When the people of Hamelin heard how the affair had ended, they rubbed their hands and, with no more scruple than their town councilors, laughed about the bagpiper who, they said, had been caught in his own trap. But what made them laugh above all was his threat of getting himself paid by their heirs. Ha! They wished they could only have such creditors for the rest of their lives.
Next day, which was a Sunday, they went gaily to the church, thinking afterward they would at last be able to eat some good thing that the rats had not tasted before them. They never suspected the terrible surprise that awaited them on their return home: no children anywhere! They had all disappeared!
“Our children! Where are our poor children?” was the cry that was soon heard in all the streets.

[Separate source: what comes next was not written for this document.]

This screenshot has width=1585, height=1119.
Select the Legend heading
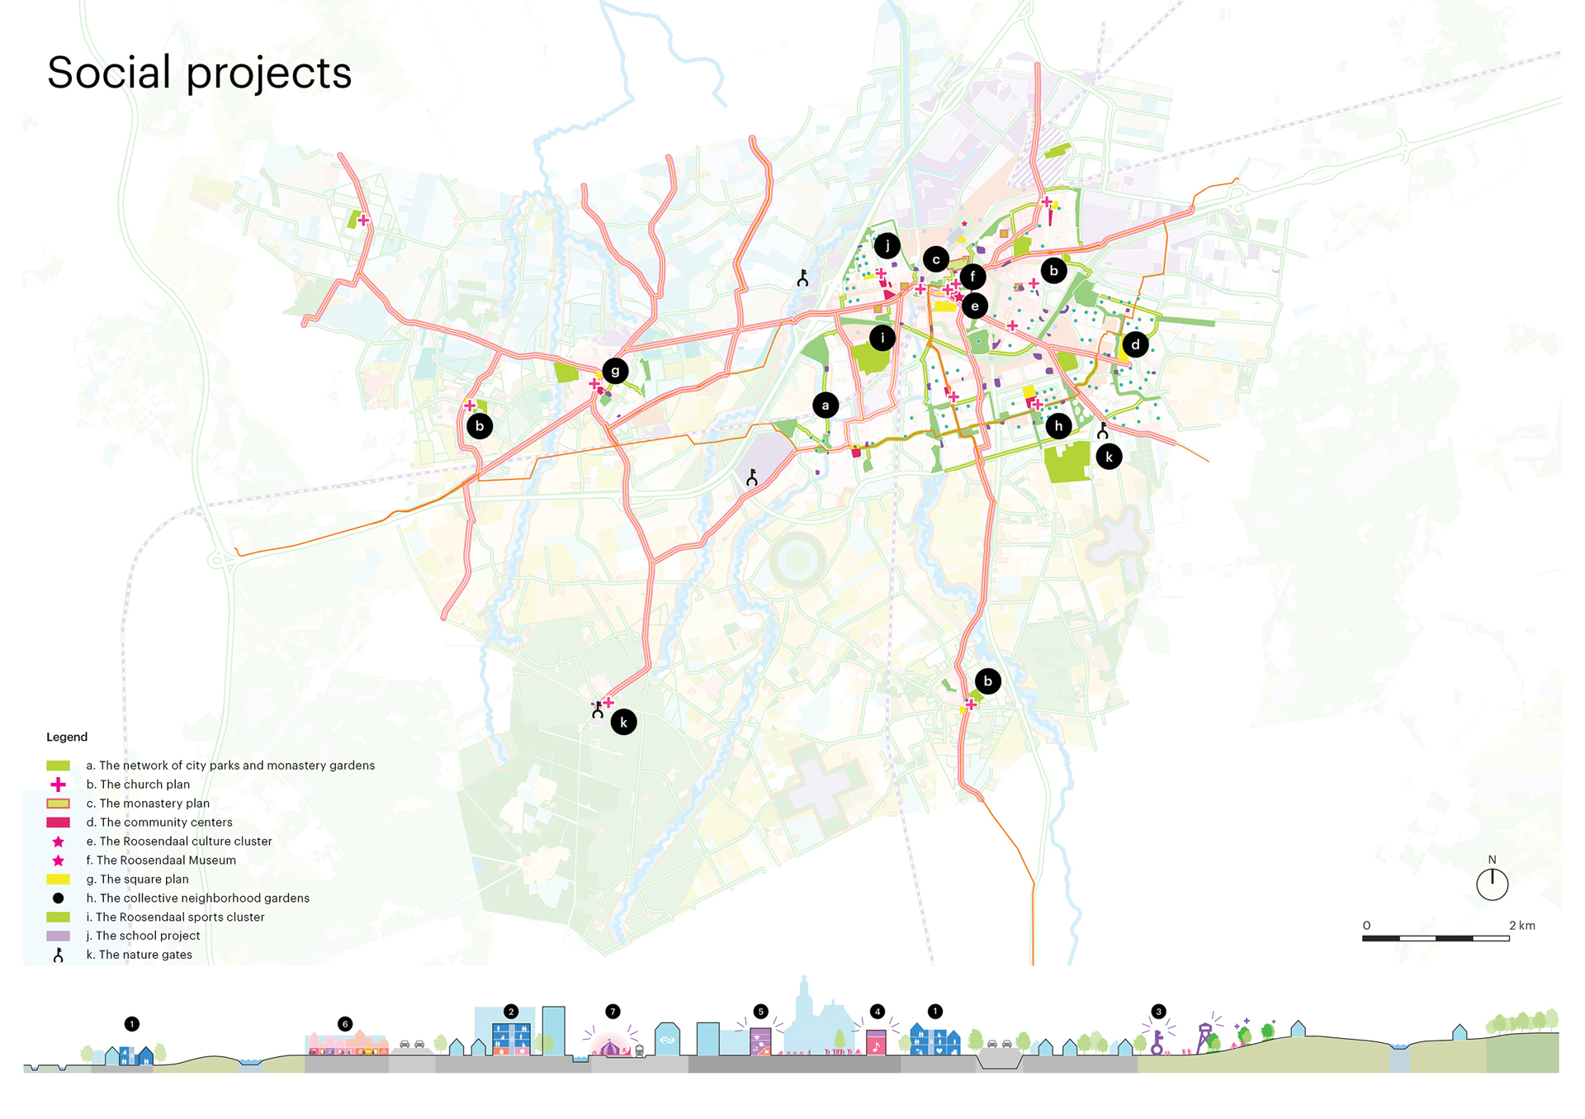tap(67, 737)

Then through the east gate of the town came three little boys who cried and wept, and this is the story they told:
While the parents were at church, a wonderful music had sounded in the streets. Soon all the little boys and all the little girls who had been left at home, attracted by the magic sounds, had gone out to the great marketplace. There they found the piper playing his bagpipes. Then the stranger started to walk quickly, and they had followed – running, singing and dancing to the sound of the music, as far as the foot of the mountain which one sees on entering Hamelin. At their approach the mountain had opened a little, and the bagpiper had gone in with them, after which it had closed again.

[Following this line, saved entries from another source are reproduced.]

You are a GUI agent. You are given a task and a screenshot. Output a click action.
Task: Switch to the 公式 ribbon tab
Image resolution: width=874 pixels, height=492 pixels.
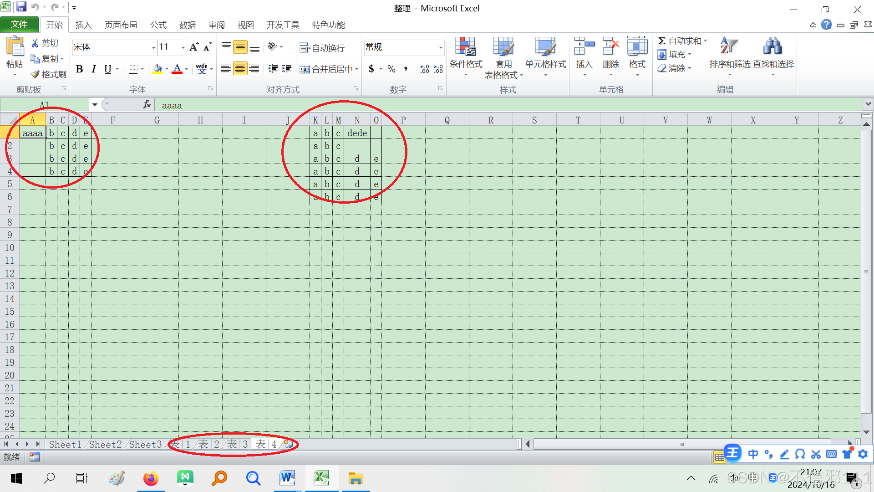158,25
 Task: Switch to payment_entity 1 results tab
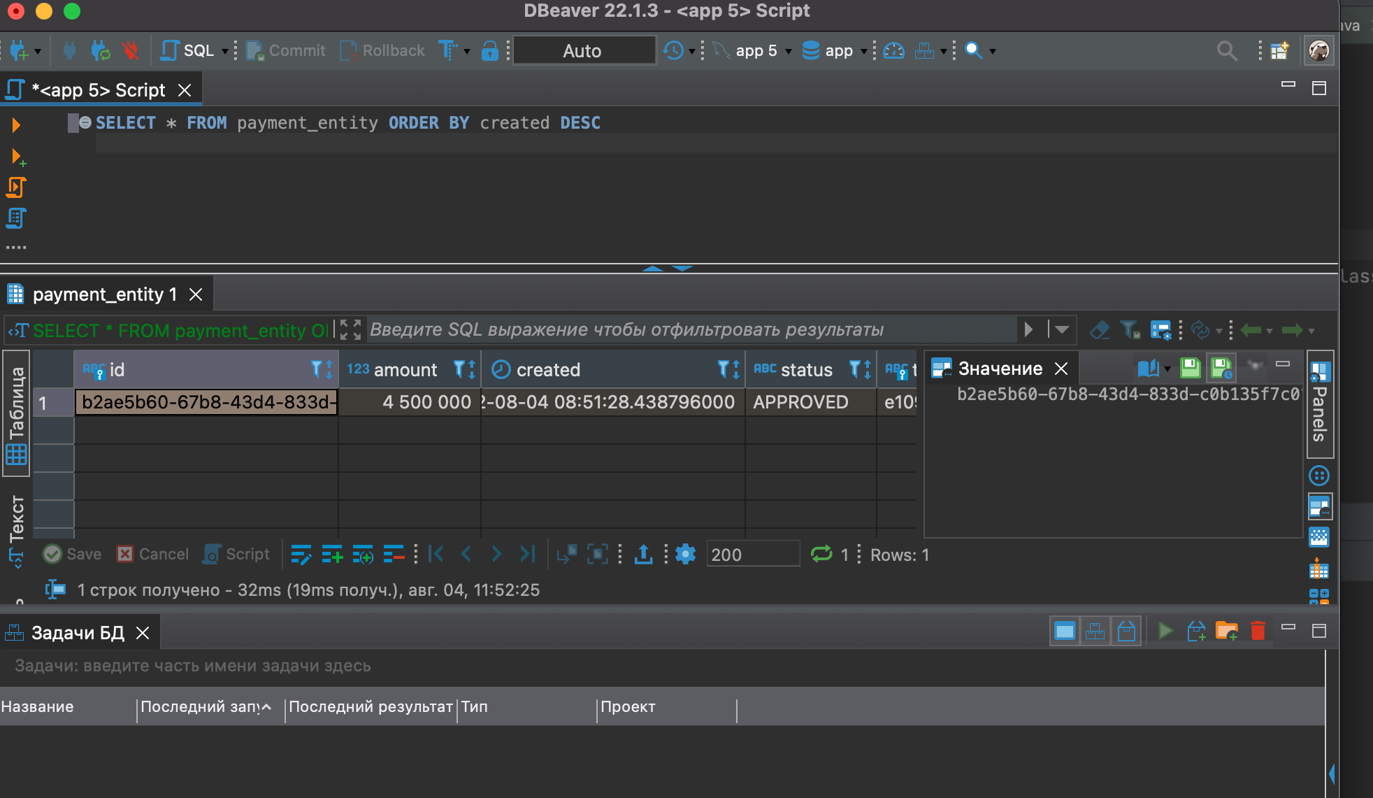(105, 294)
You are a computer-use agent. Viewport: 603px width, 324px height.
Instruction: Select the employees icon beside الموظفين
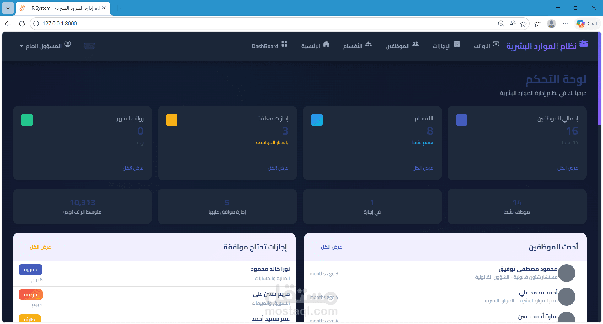click(x=416, y=44)
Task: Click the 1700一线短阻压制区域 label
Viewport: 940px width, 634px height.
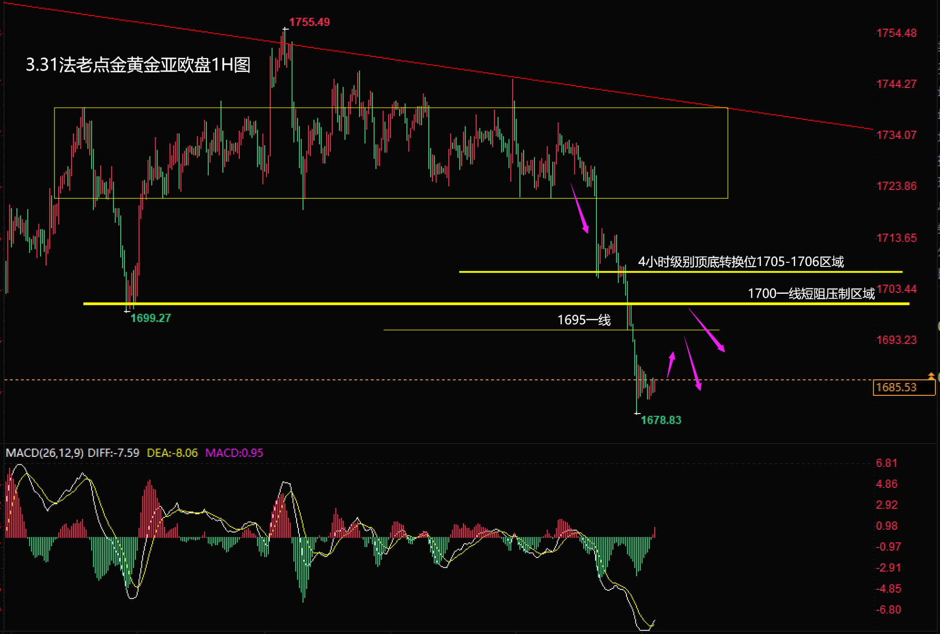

Only the three little ones who told of the adventure had remained outside, as if by a miracle. One was lame and could not run fast enough; the second, who had left the house in haste, one food shod, the other bare, had hurt himself against a big stone and could scarcely walk; the third had arrived on time, but while hurrying to go in had struck so violently against the wall of the mountain that he fell backward at the moment it closed upon his comrades.
Hearing this story, the parents redoubled their lamentations. They ran with pikes and mattocks to the mountain and searched till evening to find the opening through which their children had disappeared, without success. At last, the night falling, they returned desolate to Hamelin.
But the most unhappy was the town councilor who had bargained with the piper, for he had lost three boys and two girls, and to crown all, the people of Hamelin overwhelmed him with reproaches, forgetting that the day before they had agreed with him.
What had become of these unfortunate children?
The parents always hoped they were not dead and that the piper, who certainly must have come out of the mountain, would have taken them with him to his own country. That is why for several years they sent in search of them to different countries, but no one ever found a trace of the poor little ones.
It was not till much later that anything was to be heard.
About a hundred and fifty years after the event, when there were no longer any of the fathers, mothers, brothers or sisters of that day left, there arrived one evening in Hamelin some merchants of Bremen returning form the East, who asked to speak with the citizens. They told how, in crossing Hungary, they had sojourned in a mountainous country called Transylvania where the inhabitants spoke only German, while all around them nothing was spoken but Hungarian. These people also declared that they came from Germany, but they did not know how they chanced to be in this strange country.
“Now,” said the merchants of Bremen, “these Germans cannot be other than the descendants of the lost children of Hamelin.”
The people of Hamelin did not doubt it; and since that day they have regarded it as certain that the Transylvanians of Hungary are their countryfolk, whose ancestors, as children, were taken from Hamelin by the bagpiper. There are more difficult things to believe than that.